CORRECT me if I’m wrong, but there can’t be many librettos that include the words “total fud”?

But poet and author Jenni Fagan has worked the phrase into her new libretto for Scottish Opera’s latest production, The Narcissistic Fish. Oh, and “sleekit bastard” sneaks in there, too. Never in the field of opera have singers sworn so Scottishly.

That’s not the only reason to pay attention to The Narcissistic Fish, a short film that is something of a new venture for Scottish Opera to be unveiled online on Friday. But it’s a good place to begin. Fagan, best known for her award-winning novel The Panopticon, has written a libretto in Scots that, the opera’s composer Samuel Bordoli suggests, offers something “incredibly visceral” and novel.

“The Scots gave a whole new opportunity to set the words differently,” he explains. “It comes down to the technicalities of different vowel sounds basically, and different vowels and consonants put together, and inflections you wouldn’t get in English.
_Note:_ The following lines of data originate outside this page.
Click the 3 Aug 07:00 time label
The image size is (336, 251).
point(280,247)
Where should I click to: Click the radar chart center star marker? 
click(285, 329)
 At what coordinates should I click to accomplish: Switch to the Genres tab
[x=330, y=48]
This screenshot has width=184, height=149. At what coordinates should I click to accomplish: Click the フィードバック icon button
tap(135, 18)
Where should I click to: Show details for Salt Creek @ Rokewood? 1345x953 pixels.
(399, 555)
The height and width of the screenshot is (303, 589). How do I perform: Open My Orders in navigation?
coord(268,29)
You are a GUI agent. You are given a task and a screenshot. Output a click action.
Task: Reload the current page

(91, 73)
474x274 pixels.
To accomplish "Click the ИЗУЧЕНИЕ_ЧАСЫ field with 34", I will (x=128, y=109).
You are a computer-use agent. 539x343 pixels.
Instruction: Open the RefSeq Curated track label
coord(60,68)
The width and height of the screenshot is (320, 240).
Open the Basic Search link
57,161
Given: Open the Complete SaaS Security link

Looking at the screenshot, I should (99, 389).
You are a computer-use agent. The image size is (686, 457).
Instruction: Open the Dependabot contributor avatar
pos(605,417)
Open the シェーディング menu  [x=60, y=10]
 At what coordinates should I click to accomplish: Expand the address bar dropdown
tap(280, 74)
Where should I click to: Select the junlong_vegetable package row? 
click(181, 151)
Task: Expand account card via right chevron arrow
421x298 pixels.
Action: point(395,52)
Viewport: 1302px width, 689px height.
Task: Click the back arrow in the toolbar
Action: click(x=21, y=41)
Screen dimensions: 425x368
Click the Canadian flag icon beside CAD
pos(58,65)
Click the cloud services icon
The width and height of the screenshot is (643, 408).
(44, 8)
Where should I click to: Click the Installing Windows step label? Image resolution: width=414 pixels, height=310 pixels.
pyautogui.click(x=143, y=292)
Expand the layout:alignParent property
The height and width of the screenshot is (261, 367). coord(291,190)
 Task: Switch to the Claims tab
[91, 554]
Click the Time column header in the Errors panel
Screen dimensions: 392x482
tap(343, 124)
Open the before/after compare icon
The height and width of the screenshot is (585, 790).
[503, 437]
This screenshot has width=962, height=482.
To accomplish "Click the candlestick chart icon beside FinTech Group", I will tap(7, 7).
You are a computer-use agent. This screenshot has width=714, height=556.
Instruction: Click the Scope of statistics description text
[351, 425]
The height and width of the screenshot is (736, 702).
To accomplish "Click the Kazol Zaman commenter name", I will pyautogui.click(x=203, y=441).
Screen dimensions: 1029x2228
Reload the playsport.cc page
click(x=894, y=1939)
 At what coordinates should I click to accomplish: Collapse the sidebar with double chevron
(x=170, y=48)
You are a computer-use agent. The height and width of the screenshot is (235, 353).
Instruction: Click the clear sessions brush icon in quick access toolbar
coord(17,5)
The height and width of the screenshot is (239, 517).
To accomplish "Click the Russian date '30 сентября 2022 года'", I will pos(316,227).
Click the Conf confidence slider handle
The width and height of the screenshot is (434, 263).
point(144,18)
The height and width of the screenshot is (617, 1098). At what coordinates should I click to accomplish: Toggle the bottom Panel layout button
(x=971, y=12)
“And what was really exciting was it almost removed itself from that RP Benjamin Britten English setting that you might normally associate with the artform, which is exactly what we wanted to achieve really.”

Presumably, Benjamin Britten never had the words “total fud” in his head when he was composing Billy Budd, Samuel? “I don’t think so and I’m sure he never said it in private either. Who knows?”

As well as the swearing, The Narcissistic Fish is notable for being Scottish Opera’s “first ever purely digital opera.” In short, with theatres dark, the company is unveiling a short film. Directed by Antonia Bain, it is an original work both musically, visually and in terms of presentation, too.

Set in a kitchen, it is a 12-minute-long three-hander that takes on the themes of male narcissism and gender bias in the workplace, with a bit of cooking thrown in for good measure. Baritones Arthur Bruce and Mark Nathan play two brothers in conflict, while soprano Charlie Drummond is the woman in the middle, but one who has her own priorities.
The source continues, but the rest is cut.